WORK ORDER:
Your answer should consist of the lines below that hold the word "computer".

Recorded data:
-- -- --

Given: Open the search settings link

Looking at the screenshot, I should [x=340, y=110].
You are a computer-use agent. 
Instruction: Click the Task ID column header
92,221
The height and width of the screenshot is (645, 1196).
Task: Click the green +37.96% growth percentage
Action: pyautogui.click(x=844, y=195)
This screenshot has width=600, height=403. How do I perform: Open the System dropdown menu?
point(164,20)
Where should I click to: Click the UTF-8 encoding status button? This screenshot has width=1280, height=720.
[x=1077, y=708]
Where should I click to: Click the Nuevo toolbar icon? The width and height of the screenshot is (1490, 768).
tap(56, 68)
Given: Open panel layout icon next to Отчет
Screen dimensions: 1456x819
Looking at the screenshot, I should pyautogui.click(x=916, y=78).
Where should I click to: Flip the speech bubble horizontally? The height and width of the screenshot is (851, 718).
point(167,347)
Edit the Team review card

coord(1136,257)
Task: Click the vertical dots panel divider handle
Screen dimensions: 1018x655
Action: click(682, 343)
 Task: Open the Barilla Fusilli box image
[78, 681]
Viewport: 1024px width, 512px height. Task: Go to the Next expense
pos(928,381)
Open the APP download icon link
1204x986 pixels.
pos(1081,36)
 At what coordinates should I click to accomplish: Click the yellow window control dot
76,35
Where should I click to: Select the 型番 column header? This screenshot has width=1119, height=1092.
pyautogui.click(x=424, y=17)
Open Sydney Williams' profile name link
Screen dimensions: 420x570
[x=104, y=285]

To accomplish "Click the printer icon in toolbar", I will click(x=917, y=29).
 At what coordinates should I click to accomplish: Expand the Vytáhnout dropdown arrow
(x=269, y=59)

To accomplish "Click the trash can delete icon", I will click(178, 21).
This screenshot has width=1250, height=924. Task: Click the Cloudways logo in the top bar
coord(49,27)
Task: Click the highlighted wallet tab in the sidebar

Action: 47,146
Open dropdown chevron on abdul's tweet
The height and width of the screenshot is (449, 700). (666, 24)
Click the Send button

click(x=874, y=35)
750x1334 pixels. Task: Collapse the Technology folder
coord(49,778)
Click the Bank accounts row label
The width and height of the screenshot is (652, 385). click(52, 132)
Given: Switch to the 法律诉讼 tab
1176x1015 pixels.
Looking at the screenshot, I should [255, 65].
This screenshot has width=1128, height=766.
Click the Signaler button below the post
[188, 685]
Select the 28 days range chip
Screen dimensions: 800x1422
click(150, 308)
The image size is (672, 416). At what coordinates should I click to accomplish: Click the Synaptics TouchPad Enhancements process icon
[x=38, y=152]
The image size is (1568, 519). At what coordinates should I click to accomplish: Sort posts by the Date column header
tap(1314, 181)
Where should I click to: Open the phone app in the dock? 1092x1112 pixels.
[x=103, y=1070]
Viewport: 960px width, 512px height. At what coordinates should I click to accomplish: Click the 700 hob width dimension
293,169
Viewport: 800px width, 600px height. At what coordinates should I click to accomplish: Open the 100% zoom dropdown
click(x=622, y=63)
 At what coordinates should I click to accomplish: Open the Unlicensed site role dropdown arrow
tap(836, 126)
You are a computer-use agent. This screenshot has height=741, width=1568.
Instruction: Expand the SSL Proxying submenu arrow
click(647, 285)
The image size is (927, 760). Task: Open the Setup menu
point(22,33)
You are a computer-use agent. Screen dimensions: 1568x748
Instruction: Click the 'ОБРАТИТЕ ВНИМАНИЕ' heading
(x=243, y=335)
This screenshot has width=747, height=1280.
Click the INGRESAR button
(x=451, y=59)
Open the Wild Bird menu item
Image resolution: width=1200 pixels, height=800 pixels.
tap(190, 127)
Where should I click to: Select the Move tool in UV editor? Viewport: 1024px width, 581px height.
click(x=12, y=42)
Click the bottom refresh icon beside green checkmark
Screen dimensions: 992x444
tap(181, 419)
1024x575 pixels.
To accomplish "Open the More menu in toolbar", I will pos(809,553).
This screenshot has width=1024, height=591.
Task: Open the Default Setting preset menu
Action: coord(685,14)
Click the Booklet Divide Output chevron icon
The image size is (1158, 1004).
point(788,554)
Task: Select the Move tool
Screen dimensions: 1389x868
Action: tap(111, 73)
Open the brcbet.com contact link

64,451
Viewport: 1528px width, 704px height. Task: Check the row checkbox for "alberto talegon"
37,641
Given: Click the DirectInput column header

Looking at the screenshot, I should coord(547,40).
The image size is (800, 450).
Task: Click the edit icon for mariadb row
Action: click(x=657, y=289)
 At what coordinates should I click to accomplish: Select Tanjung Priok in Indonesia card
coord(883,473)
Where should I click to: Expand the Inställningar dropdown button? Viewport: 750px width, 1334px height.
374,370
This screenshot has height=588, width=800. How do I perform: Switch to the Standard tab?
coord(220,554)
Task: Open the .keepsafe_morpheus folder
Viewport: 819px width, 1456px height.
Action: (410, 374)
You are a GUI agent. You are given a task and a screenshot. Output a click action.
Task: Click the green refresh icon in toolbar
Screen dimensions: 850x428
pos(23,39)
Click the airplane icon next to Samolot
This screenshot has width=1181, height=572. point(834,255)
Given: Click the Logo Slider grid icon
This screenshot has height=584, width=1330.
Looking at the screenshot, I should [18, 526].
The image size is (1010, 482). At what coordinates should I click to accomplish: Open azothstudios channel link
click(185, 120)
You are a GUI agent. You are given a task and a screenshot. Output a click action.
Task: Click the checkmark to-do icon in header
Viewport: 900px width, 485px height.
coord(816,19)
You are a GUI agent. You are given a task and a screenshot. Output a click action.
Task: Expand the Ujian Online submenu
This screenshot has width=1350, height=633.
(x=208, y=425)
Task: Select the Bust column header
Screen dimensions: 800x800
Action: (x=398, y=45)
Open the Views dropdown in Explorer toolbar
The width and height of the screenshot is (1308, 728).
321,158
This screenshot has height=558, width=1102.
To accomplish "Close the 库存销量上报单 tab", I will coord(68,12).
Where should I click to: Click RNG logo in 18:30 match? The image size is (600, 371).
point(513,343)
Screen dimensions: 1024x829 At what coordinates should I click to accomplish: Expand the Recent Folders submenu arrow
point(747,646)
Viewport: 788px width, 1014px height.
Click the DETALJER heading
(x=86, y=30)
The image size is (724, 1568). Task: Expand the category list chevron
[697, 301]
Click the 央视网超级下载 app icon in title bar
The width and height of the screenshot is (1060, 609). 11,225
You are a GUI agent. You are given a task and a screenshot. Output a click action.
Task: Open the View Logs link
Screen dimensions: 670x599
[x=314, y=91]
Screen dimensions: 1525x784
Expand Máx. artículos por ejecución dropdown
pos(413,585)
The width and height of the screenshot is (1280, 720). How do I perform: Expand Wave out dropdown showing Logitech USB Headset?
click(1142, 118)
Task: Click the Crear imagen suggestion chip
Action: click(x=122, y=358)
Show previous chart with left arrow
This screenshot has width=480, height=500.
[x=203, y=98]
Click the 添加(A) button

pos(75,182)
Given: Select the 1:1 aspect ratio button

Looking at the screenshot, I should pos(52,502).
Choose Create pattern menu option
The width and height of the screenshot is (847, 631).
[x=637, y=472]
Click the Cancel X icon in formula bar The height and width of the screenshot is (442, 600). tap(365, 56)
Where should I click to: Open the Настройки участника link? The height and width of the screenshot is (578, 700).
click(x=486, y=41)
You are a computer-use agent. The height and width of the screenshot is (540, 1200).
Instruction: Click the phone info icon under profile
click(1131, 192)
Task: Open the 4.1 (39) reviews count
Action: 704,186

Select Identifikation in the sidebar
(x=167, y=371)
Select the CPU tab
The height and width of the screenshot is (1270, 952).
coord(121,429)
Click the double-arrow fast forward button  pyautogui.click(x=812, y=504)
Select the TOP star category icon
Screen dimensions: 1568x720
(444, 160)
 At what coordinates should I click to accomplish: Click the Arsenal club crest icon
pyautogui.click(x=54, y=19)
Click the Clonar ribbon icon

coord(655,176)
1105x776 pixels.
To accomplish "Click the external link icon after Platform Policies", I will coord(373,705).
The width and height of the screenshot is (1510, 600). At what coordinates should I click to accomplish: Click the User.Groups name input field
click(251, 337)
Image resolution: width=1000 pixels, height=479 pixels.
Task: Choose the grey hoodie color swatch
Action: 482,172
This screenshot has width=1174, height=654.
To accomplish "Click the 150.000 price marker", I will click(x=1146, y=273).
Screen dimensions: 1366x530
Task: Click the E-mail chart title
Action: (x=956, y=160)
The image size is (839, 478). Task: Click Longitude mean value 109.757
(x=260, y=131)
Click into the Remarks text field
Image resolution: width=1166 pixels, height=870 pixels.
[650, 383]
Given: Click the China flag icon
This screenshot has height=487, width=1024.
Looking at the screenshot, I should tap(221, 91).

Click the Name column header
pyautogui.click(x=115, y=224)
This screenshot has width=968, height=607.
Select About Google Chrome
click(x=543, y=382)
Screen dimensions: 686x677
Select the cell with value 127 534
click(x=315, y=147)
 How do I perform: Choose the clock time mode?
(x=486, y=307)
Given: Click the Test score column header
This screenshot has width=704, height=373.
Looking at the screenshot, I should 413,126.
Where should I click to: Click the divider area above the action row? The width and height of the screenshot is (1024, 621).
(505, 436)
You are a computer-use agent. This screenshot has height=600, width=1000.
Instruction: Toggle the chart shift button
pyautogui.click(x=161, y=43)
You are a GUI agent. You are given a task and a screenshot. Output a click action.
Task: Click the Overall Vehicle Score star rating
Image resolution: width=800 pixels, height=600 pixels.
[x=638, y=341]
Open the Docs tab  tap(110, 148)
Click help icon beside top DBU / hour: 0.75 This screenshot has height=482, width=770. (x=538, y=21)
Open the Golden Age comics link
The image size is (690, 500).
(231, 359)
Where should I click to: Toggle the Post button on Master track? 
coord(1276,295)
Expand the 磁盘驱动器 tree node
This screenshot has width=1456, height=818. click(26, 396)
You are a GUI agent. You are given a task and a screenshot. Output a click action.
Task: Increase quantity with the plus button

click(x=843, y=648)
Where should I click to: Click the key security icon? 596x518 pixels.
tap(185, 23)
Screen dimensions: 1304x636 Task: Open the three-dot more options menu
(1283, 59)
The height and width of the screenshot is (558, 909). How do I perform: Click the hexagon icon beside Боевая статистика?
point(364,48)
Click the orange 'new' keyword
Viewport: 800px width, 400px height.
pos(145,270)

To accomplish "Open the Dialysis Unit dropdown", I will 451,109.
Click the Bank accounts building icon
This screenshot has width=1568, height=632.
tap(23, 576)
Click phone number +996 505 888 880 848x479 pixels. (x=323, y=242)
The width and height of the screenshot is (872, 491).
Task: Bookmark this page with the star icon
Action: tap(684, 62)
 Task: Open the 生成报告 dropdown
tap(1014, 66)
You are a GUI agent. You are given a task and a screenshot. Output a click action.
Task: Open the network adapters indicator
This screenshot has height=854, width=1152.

-- -- --

ANSWER SECTION:
You are a computer-use agent. 
You are a computer-use agent. This screenshot has height=741, width=1568.
You are a computer-use agent. Screen dimensions: 1568x748
You are a computer-use agent. The height and width of the screenshot is (540, 1200).
You are a computer-use agent. This screenshot has height=600, width=1000.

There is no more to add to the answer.